--- start of Document ---

Public liability insurance

First let’s tackle public liability insurance. This is probably the most purchased business insurance and is essential for any business which interacts with the general public or meets their clients face-to-face – which is almost every business!

Public liability insurance is there to compensate a member of the public (i.e. anyone who is not associated with your business) should you or an employee accidentally injure them or damage their property. A good example would be a window cleaner who is cleaning a two storey window on a busy high street and drops his bucket. I’m sure you can think of many different things that could be hit and damaged or injured by the bucket.

Or perhaps a plumber leaves a piece of pipe lying around in their client’s home while they pop out to get some lunch and the client slips on it and injures themselves.

Fraudulent claims

On top of this, we sadly live in a world where fraudulent claims are not unheard of and as a business owner you may well find yourself a target of one. If there is a claim against you of this nature your insurer will still protect you against it in the same way, so you aren’t spending money on legal costs just because you’ve been targeted.

If you ever receive a claim which you believe is fraudulent, make sure you notify your insurer immediately as the sooner it can be investigated the better. In fact, you should notify your insurer as soon as an incident has occurred, whether you believe it will lead to a claim or not, and even if you suspect it isn’t a ‘legitimate’ incident. The sooner your insurer has the information, the better the job they can do of protecting you.

How much public liability insurance should you buy?

Insurance companies offer a range of cover levels, commonly starting from £1,000,000 although sometimes lower. With certain business types such as shops, this will often start at £2,000,000. In some cases you may find a contract requires you to hold £5,000,000 or even £10,000,000, which is often the case if you're working on a local council or government contract.

If you don’t have a contract specifying an amount, you will need to assess your own risk and level of exposure to the public. Perhaps you have a small jewellery shop with a low number of customers every day, but all your customers are celebrities – consider how much it could cost should a celebrity trip over in your shop and miss a concert performance.

Conversely, you may be running an online shop, selling goods without a shop premises. Perhaps you see a customer once a month who is coming to collect something rather than pay the postage. In this case, your public liability needs may be lower – although in this case you will most likely need to consider product liability insurance.

Product liability insurance

Product liability insurance provides the same type of insurance as public liability, in that it covers you for injury caused to a member of the public or damage to their property – the difference is that it covers damage caused by a product that has been supplied, installed, maintained, or manufactured by you.

It's important to note that this isn't the same as a warranty cover – this insurance does not cover you if the product you sold stops working or doesn’t work as it was supposed to. Product liability covers you should your product cause damage or injure someone.

For instance, an online shop may make and sell battery-powered toys. Because of bad wiring in the toys, they overheat and catch fire. In this case, the product liability cover would be there to provide compensation should a fire cause damage or injury.

Many insurers combine product and public liability insurance into a single product.

Employers’ liability

Employers' liability insurance is the only business insurance cover required by law. It provides insurance for employees who are taken sick, or who have an accident, whilst working for you.

For employers' liability you need to check to see if anyone you have working for you are considered “employees” as defined in the Employers’ Liability (Compulsory Insurance) Act 1969. For instance, a teaching school who 'pays' their students to clean the school by giving them a discount on their classes would be required to have employers' liability insurance, as the student is technically an employee through the terms of the Act.

--- end of Document ---
--- start of Dataset extract ---

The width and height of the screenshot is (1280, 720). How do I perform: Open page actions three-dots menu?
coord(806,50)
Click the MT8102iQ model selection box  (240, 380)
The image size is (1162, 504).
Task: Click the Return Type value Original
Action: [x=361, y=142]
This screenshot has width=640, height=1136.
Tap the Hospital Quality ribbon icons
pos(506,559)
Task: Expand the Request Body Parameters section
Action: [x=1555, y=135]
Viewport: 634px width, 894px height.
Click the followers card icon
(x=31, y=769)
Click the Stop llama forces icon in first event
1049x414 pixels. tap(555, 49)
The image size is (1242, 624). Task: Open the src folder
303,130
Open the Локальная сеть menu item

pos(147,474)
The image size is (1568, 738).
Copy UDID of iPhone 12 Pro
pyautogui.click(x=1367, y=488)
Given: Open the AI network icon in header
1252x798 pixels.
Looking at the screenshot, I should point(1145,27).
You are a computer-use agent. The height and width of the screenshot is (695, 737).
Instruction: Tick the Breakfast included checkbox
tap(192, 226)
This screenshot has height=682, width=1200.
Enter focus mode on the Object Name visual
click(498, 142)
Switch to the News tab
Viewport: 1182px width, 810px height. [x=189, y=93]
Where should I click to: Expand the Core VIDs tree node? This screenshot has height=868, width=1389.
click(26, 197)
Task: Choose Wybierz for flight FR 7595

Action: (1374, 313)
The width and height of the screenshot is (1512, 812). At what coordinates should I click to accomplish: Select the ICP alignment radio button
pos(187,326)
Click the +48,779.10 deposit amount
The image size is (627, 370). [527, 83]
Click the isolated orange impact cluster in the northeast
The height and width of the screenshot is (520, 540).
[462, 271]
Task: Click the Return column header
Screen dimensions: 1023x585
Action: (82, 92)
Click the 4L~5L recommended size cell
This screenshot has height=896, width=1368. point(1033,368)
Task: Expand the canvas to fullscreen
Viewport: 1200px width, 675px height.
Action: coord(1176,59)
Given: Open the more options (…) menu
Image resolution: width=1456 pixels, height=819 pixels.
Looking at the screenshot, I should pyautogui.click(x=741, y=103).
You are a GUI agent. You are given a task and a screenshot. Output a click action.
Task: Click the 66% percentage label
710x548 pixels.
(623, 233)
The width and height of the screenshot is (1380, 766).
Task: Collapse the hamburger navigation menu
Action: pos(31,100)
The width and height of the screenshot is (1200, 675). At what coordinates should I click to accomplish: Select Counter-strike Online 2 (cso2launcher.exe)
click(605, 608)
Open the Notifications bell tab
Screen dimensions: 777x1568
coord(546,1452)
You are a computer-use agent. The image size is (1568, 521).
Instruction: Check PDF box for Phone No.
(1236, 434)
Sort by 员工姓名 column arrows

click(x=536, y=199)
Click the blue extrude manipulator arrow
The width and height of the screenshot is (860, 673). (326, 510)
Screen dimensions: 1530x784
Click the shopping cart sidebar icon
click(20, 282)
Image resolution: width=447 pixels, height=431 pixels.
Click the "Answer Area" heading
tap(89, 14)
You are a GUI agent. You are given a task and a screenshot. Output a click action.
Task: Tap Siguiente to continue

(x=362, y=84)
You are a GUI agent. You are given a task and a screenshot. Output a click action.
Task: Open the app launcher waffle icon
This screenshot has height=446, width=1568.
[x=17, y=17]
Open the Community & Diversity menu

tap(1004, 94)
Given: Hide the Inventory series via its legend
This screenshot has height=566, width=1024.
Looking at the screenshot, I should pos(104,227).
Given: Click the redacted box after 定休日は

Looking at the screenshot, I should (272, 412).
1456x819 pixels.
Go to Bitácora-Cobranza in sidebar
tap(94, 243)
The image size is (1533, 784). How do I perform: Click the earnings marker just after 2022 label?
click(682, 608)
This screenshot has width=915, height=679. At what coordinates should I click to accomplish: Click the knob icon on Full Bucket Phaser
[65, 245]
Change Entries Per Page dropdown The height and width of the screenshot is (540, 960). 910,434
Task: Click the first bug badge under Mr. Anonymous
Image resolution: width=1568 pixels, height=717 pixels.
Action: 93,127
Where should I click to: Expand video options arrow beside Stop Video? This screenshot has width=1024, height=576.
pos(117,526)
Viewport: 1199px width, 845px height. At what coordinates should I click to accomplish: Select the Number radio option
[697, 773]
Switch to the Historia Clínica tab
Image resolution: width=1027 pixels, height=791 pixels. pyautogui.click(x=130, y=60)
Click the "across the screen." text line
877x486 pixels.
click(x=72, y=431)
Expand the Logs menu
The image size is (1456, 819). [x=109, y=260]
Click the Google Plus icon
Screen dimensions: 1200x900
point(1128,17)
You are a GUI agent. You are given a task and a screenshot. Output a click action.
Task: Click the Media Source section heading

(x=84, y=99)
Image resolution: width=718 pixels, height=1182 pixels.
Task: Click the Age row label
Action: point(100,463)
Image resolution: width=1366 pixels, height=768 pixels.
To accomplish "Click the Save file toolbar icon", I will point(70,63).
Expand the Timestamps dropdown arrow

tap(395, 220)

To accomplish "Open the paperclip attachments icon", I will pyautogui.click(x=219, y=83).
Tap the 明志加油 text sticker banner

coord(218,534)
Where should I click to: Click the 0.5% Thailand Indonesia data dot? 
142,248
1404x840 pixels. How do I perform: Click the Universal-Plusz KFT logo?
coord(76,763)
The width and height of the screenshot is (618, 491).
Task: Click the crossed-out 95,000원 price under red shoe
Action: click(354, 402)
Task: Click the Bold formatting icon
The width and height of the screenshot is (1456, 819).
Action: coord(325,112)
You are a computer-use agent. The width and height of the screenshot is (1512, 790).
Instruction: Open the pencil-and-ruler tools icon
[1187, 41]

--- end of Dataset extract ---

Instruction A: List every cover level, in pounds, that the business insurance text mentions.
Instruction B: Resume the business insurance text after its final sentence, carrying on the section on employers' liability.

Exercise answer A: £1,000,000; £2,000,000; £5,000,000; £10,000,000

Exercise answer B:
We've listed out the main details of the Act below. In my experience, the most prudent course of action when it comes to deciding whether or not to buy employers’ liability is 'if in doubt, get it'. Even volunteers working for you can be covered under employers' liability, so even though you may not be required to have it by law, you can buy it knowing that you'll be covered in the event that they try to make a claim against you. As always, make sure you check your insurance policy to see who is and isn’t covered.

As with all insurance, every case is different, but there are substantial fines if you are found to not have employers' liability when you should – so it helps to err on the side of caution when considering whether someone working for you qualifies as an employee or not.

To make things simple, we've copied out the relevant section of the Health and Safety Executive Handout below. (The full copy of the handout is available here

You need employers’ liability insurance unless you are exempt from the Employers’ Liability (Compulsory Insurance) Act. The following employers are exempt:

  • most public organisations including government departments and agencies, local authorities, police authorities and nationalised industries;
  • health service bodies, including National Health Service trusts, health authorities, primary care trusts and Scottish health boards;
  • some other organisations which are financed through public funds, such as passenger transport executives and magistrates’ courts committees;
  • family businesses, ie if all of your employees are closely related to you (as husband, wife, civil partner, father, mother, grandfather, grandmother, stepfather, stepmother, son, daughter, grandson, granddaughter, stepson, stepdaughter, brother, sister, half-brother or half-sister). However, this exemption does not apply to family businesses which are incorporated as limited companies;
  • companies employing only their owner where that employee also owns 50% or more of the issued share capital in the company.

Further exemptions from the need to have employers’ liability insurance are listed at section 3(1)(a) and section 3(1)(b) of the Employers’ Liability (Compulsory Insurance) Act 1969, and Schedule 2 to the 1998 Regulations.

The following paragraphs may help give you some indication of whether or not a person is an employee under the Employers’ Liability (Compulsory Insurance) Act. However, it is for you to satisfy yourself of the status of the persons working for you and if you have any doubts, you should seek legal advice.

You may need employers’ liability insurance for someone who works for you where:

  • you deduct national insurance and income tax from the money you pay them;
  • you have the right to control where and when they work and how they do it;
  • you supply their work materials and equipment;
  • you have a right to any profit your workers make although you may choose to share this with them through commission, performance pay or shares in the company;
  • you require that person only to deliver the service and they cannot employ a substitute if they are unable to do the work; or
  • they are treated in the same way as other employees, for example, they do the same work under the same conditions as someone else you employ.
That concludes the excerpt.